I frequently work with clients where the problem is a performance problem. Either an entire system or an application is slow enough that users are affected. Another frequent type of performance problem is with storage-side replication. In these cases replication is not able to keep up with the production workload and RPOs are not being met. Sometimes replication performance will also negatively impact production performance. Replication is done most commonly between sites, though I have worked a few cases with same-site (or campus) replication.

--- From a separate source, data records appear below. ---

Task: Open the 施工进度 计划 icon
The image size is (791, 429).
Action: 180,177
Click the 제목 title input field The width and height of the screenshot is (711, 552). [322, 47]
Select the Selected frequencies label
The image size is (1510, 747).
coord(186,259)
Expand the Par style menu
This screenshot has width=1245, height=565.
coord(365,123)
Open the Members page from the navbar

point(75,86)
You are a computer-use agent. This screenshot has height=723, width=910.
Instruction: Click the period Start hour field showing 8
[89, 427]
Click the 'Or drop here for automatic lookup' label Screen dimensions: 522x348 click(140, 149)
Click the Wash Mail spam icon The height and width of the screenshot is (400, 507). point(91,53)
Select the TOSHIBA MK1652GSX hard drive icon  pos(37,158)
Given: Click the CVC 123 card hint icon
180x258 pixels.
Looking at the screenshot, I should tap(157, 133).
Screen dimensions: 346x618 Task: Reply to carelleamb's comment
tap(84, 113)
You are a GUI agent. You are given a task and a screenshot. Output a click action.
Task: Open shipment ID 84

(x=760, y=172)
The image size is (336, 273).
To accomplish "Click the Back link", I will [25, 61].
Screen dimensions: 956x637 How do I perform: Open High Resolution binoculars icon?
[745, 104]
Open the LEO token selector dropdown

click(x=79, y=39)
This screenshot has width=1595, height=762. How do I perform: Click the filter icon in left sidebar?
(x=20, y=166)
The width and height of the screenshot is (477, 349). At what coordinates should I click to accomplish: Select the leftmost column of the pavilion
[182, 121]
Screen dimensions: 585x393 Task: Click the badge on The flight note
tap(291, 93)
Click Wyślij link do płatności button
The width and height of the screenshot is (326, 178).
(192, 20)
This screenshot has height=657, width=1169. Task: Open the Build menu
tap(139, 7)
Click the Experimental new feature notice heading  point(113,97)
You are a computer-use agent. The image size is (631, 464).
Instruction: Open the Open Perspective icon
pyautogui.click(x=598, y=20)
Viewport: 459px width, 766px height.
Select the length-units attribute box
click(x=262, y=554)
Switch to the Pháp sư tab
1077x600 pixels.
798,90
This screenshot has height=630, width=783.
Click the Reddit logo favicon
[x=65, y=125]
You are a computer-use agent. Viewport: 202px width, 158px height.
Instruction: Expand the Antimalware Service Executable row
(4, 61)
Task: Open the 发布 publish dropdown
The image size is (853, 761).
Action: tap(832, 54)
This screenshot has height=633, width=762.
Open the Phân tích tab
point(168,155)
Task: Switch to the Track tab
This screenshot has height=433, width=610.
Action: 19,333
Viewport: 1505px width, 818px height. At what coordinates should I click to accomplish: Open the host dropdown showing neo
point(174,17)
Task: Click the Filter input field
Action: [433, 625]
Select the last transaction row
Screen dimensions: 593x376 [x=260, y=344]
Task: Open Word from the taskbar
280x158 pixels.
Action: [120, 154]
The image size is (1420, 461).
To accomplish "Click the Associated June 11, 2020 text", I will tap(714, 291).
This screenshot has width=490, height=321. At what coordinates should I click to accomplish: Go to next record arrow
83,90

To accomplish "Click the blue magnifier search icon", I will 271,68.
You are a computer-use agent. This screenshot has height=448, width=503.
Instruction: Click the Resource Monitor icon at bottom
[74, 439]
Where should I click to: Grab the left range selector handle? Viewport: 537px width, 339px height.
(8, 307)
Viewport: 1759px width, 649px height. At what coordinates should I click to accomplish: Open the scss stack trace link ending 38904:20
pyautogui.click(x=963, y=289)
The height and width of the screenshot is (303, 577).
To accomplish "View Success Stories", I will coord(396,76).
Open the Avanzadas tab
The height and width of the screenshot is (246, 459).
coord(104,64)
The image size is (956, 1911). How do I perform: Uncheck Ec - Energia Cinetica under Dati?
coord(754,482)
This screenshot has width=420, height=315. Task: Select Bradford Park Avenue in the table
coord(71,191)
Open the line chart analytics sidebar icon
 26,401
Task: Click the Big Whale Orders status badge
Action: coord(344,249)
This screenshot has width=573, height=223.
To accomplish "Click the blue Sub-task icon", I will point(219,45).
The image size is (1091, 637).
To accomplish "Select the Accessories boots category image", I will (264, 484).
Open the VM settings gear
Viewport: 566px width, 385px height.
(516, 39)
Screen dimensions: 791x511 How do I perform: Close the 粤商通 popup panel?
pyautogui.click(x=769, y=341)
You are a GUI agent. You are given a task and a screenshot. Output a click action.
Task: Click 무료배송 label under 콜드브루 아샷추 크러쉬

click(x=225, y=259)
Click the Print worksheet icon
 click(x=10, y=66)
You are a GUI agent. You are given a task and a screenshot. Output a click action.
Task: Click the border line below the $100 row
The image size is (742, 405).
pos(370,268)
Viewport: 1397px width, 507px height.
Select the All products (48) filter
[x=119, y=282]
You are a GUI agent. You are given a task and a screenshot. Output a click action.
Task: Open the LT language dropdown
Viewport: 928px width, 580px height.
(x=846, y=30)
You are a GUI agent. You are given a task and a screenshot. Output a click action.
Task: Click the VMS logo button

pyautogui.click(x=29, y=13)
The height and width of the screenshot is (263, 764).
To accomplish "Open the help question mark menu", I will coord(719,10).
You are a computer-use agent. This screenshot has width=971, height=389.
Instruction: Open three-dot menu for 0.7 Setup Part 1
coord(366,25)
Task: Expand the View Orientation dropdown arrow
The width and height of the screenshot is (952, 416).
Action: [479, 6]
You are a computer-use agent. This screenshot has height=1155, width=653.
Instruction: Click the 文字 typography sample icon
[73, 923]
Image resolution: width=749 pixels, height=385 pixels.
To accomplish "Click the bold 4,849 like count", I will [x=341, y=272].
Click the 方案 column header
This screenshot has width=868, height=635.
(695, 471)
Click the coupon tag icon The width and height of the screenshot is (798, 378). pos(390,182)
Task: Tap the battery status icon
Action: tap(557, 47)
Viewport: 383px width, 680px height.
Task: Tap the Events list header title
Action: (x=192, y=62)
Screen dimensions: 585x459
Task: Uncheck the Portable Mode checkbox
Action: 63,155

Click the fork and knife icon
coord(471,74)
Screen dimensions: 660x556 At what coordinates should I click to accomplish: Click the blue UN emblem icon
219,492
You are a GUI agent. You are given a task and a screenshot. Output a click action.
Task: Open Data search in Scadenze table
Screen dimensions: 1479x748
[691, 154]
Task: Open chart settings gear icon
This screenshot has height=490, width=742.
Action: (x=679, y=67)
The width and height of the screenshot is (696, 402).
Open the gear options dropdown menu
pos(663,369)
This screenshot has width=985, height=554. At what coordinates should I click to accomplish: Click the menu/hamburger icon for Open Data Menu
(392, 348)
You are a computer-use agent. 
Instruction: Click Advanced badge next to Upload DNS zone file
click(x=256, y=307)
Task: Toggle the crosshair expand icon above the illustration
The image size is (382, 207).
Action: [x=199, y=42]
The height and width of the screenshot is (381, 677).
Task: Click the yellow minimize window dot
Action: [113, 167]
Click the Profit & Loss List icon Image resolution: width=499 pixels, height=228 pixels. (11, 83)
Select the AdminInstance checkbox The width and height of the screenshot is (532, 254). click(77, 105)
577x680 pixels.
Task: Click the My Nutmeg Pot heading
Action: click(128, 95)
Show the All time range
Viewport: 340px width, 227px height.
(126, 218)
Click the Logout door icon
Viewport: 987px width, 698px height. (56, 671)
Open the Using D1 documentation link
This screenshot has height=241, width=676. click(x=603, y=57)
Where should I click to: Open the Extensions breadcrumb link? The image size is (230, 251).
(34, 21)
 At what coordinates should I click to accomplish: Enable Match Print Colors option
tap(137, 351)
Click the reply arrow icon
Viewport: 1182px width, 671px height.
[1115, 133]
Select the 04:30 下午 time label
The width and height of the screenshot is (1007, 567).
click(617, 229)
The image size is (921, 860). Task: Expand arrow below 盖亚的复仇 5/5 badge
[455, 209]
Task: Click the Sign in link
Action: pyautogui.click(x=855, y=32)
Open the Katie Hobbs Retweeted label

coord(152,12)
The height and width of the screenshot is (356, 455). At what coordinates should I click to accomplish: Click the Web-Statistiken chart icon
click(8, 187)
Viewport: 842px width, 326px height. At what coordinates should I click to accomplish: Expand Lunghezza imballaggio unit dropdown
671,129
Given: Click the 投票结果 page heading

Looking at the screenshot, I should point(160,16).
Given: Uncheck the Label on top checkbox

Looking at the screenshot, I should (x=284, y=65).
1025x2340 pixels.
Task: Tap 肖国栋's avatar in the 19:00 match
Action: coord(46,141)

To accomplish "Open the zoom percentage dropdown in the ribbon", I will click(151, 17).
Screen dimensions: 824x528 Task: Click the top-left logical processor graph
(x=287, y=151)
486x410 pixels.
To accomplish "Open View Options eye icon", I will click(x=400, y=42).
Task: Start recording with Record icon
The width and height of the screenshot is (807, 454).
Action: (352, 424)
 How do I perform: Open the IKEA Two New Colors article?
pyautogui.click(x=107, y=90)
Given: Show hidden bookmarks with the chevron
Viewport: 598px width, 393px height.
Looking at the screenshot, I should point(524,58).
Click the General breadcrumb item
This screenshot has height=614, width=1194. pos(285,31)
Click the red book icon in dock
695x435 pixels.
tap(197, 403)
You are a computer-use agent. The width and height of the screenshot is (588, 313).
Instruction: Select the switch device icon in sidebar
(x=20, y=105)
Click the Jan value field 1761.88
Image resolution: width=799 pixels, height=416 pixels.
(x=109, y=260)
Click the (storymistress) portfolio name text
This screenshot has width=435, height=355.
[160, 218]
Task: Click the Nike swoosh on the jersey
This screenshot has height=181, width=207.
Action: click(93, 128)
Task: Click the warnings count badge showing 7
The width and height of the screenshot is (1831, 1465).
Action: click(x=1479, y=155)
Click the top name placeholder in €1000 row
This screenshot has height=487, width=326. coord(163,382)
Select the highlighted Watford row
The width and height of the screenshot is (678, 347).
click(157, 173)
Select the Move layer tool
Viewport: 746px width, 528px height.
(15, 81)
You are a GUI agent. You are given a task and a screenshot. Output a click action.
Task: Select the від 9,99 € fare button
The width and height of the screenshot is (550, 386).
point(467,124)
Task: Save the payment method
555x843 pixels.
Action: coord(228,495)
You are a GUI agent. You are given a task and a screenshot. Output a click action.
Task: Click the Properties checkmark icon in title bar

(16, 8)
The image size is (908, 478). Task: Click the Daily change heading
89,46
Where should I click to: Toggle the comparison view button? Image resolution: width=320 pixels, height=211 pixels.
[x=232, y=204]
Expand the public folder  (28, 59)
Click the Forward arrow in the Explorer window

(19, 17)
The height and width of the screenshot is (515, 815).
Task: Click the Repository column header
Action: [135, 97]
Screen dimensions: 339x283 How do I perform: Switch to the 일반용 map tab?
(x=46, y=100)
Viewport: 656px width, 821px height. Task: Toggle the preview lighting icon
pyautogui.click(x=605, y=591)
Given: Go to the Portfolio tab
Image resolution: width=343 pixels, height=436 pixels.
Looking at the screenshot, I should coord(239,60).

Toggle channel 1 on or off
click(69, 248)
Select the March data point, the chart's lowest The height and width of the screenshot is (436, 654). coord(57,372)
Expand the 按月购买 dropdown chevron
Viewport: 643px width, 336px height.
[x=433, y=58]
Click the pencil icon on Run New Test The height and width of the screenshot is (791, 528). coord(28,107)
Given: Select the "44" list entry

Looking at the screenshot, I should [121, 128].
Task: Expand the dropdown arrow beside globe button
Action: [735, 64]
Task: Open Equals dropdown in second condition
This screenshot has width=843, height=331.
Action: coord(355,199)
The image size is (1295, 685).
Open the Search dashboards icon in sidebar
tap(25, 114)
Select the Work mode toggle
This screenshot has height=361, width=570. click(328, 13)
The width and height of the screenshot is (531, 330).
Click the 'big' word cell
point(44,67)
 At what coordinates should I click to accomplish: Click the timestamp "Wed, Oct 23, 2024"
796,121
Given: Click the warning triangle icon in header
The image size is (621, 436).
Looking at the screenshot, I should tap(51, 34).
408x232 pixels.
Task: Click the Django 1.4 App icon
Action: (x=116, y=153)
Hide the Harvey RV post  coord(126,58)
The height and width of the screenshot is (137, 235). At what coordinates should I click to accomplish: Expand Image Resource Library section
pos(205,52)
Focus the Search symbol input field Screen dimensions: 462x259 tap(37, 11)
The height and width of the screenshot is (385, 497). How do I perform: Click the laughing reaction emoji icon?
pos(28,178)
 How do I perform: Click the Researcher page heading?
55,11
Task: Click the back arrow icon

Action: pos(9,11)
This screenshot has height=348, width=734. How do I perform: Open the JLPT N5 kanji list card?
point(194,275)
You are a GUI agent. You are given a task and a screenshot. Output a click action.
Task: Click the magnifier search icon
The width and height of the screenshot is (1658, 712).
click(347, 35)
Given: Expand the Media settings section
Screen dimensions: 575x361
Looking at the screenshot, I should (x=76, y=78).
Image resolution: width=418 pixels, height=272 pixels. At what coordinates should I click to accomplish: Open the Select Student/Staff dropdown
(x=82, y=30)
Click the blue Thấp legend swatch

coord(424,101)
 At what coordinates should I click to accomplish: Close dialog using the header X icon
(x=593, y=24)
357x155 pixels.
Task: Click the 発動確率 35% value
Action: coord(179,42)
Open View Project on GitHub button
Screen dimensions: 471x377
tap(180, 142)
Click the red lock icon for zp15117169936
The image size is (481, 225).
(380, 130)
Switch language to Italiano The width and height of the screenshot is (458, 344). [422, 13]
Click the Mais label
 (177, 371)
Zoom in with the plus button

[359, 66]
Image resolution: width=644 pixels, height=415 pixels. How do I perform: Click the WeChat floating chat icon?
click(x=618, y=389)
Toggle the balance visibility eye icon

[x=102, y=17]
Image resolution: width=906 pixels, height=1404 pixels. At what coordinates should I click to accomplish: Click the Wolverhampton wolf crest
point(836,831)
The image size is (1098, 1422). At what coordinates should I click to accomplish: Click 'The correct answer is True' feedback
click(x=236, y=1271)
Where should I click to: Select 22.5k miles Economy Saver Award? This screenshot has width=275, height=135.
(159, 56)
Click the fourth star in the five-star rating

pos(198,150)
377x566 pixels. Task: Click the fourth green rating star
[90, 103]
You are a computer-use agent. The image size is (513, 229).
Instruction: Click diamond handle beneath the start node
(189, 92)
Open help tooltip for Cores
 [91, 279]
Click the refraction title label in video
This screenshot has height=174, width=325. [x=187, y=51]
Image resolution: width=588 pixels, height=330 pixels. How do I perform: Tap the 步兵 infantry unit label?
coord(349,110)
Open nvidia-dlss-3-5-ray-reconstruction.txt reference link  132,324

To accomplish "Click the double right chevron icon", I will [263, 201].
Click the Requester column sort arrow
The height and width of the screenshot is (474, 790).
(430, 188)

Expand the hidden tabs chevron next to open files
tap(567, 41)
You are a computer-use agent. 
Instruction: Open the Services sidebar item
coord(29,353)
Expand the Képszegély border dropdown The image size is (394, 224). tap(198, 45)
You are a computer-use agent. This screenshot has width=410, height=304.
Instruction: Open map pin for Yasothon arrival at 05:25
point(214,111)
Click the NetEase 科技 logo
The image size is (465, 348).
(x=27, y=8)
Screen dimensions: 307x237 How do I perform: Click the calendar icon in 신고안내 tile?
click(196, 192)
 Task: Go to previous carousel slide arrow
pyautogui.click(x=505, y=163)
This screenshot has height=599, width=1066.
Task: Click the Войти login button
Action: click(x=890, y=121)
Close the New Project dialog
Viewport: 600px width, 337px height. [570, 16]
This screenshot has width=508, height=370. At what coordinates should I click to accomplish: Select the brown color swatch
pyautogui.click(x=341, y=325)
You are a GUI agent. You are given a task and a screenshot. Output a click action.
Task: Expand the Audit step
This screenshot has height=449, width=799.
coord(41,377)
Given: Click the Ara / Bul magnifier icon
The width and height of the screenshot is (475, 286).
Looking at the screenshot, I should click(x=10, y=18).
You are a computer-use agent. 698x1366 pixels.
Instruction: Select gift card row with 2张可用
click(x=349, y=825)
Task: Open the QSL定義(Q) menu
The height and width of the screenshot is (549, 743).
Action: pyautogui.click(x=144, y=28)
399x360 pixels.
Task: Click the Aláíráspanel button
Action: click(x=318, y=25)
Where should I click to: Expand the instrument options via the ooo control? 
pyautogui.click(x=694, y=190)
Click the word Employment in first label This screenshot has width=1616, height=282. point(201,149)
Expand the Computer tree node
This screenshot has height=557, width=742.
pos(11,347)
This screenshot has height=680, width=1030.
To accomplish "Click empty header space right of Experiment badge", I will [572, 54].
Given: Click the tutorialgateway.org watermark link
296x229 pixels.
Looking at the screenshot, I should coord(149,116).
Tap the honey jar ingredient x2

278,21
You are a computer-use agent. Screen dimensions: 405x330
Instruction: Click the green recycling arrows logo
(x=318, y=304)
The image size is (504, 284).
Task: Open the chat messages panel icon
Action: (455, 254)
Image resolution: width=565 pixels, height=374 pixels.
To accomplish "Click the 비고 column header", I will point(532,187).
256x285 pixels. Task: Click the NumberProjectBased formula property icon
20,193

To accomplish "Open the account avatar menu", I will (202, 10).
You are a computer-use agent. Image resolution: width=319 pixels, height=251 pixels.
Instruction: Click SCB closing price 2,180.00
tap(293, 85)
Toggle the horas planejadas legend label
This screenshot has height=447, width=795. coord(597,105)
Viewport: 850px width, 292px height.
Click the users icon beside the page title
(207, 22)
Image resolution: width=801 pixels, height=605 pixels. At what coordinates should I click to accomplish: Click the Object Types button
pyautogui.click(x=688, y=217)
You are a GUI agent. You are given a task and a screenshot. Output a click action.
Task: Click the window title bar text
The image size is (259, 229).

Whether you are using IBM DS8000 PPRC/Global Mirror, IBM SVC/FlashSystem Global Mirror (GM) or Global Mirror with Change Volumes (GMCV) you expect that the replicated data will be current up to a certain point in time behind the production data. This is your Recovery Point Objective (RPO). Your RPO is how current the replicated data needs to be. For data that doesn't change often, an RPO of 30 minutes or an hour might be enough. For data that frequently changes, an RPO of a few minutes might be required. For weekly reporting, your RPO could be a few days or a week. Using a personal example, my banking software data file has an RPO of 1 month, because I reconcile my accounts monthly. It's not difficult to update the transactions again
On IBM SVC or IBM Flashsystem, both GM and GMCV are asynchronous replication, meaning the production data is replicated at some point in time after the write is complete by the host. A technology like Metro Mirror (MM) is synchronous. This means the data is replicated as it is written. The good status on the write is not returned to the host until the data has been successfully replicated. While MM provides an always current RPO, it does so at the risk of a performance problem on the network affecting production. Since most replication is site-to-site and across links that have at least some distance, this risk increases with Metro Mirror.
For fibre-channel networks the distance links can be either fibre-channel native protocol running on DWDM, ONS, or some other underlying physical topology that is transparent to the switches, or it can be fibre-channel over IP (FCIP). FCIP uses TCPIP networks to transmit the fibre-channel frames. The scenarios we will talk about in this blog post can happen on native FC networks but are much more common on FCIP. This is because fibre-channel is a lossless protocol that expects a lossless network. This is a fancy way of saying the protocol assumes the network transmission medium will not lose data during transmission. The data error checking and retransmission is done by the end devices. TCP/IP is the opposite. It assumes a lossy network, so there is a lot more overhead built into the protocol and network itself.
Frequently when a performance problem manifests on FCIP infrastructure, it is not obvious on the fibre-channel routers that are performing the FCIP function. You can look for clues such as the switches logging tunnel drops or other error messages. You can also do thinks like look at the IP statistics. However, those might not point to anything that clearly shows where the problem is occurring.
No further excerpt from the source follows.